The criminal charge is for obscene conduct. It has nothing to do with the ages of the parties or the nature of the relationship. Both are over the age of consent, so both could be held criminally liable. It is a misdemeanor, but the question is whether individuals convicted of this offense are put on Michigan's very large sex offender registry.
 
The criminal charge is for obscene conduct. It has nothing to do with the ages of the parties or the nature of the relationship. Both are over the age of consent, so both could be held criminally liable. It is a misdemeanor, but the question is whether individuals convicted of this offense are put on Michigan's very large sex offender registry.

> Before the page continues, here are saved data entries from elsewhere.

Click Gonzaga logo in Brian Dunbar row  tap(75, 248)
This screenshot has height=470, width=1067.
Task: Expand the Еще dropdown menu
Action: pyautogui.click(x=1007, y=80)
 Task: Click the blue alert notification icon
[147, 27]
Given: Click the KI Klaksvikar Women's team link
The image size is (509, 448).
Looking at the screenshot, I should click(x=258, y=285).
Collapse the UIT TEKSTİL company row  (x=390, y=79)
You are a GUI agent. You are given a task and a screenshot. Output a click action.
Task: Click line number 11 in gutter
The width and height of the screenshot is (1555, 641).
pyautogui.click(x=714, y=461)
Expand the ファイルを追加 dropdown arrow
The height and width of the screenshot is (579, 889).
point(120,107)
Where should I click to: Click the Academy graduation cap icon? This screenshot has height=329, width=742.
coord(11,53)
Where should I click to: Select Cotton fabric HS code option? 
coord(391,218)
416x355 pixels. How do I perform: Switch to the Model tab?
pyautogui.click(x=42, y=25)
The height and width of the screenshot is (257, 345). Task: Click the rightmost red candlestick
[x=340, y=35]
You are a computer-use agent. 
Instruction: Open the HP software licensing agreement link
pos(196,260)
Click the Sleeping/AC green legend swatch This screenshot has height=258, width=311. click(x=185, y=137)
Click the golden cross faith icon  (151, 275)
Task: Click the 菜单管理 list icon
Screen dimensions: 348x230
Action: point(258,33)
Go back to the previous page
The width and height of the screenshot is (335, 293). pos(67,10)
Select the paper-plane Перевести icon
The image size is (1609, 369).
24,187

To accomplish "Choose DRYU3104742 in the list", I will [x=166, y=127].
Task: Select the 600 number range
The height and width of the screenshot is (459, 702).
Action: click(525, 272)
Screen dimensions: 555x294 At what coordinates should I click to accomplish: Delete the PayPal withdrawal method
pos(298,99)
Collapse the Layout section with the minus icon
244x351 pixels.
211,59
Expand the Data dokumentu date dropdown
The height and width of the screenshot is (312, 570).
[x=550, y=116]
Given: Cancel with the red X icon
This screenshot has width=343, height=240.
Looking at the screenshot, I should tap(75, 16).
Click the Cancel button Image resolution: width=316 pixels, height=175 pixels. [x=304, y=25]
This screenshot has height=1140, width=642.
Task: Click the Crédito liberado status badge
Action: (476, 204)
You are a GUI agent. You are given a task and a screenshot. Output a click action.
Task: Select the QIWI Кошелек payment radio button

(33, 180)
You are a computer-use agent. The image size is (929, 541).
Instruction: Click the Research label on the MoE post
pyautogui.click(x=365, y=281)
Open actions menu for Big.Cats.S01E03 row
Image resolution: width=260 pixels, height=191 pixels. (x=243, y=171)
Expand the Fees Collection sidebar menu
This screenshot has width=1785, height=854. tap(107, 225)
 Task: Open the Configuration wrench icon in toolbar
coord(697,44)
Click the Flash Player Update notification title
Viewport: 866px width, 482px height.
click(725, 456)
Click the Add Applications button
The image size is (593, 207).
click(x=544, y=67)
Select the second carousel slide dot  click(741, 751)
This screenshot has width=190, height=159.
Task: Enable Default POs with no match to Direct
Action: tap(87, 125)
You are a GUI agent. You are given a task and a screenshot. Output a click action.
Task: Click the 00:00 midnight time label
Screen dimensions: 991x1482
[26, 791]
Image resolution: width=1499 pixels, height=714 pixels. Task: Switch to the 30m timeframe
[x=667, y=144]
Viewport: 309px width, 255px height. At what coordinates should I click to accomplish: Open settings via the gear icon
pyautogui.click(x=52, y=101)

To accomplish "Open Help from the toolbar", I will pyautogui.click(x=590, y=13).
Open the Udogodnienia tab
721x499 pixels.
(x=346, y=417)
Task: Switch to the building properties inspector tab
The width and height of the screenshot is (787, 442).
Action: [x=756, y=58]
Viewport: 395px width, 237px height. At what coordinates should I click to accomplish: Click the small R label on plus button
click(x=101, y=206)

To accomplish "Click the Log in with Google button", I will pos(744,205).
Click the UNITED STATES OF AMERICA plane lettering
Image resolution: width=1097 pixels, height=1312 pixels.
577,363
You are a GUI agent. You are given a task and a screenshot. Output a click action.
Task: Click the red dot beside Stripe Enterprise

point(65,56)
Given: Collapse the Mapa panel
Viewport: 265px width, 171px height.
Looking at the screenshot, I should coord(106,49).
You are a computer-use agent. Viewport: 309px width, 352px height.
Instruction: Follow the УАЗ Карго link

There is an argument to be made that the prosecutor should have exercised some discretion in the charging decision due to the power dynamics involved, though.
 
He has been arraigned but she hasn’t. Doesn’t that indicate there is still a possibility the charges may be dropped against her?
 
If this began prior to age 18 for her (I understand she is newly 18, and a sophomore, so it could have started last year) would this change charges for him (add more?) and cause hers to be dropped possibly? Just curious- my DH and I were discussing this last night. This case came out literally the same day as one in our local community involving a coach at a high school here. His was with a "former" student, but I have seen on social media that according to other former students there, he was highly inappropriate with a huge number of female students for years, and the administration ignored it. Sigh.
 
If the facts are taken as alleged, she is in violation of the law, but of course the prosecutor can opt not to charge or not to move forward with charges. If they were engaged in a sexual relationship when she was still under the age of consent in Michigan or there was some other power dynamic/statutory lack of consent issue, that would be a separate issue and would require separate charges. I'd guess the investigation into those possibilities is taking place now and more charges may be forthcoming.
 
Wonder if it has anything to do with her not being an American citizen?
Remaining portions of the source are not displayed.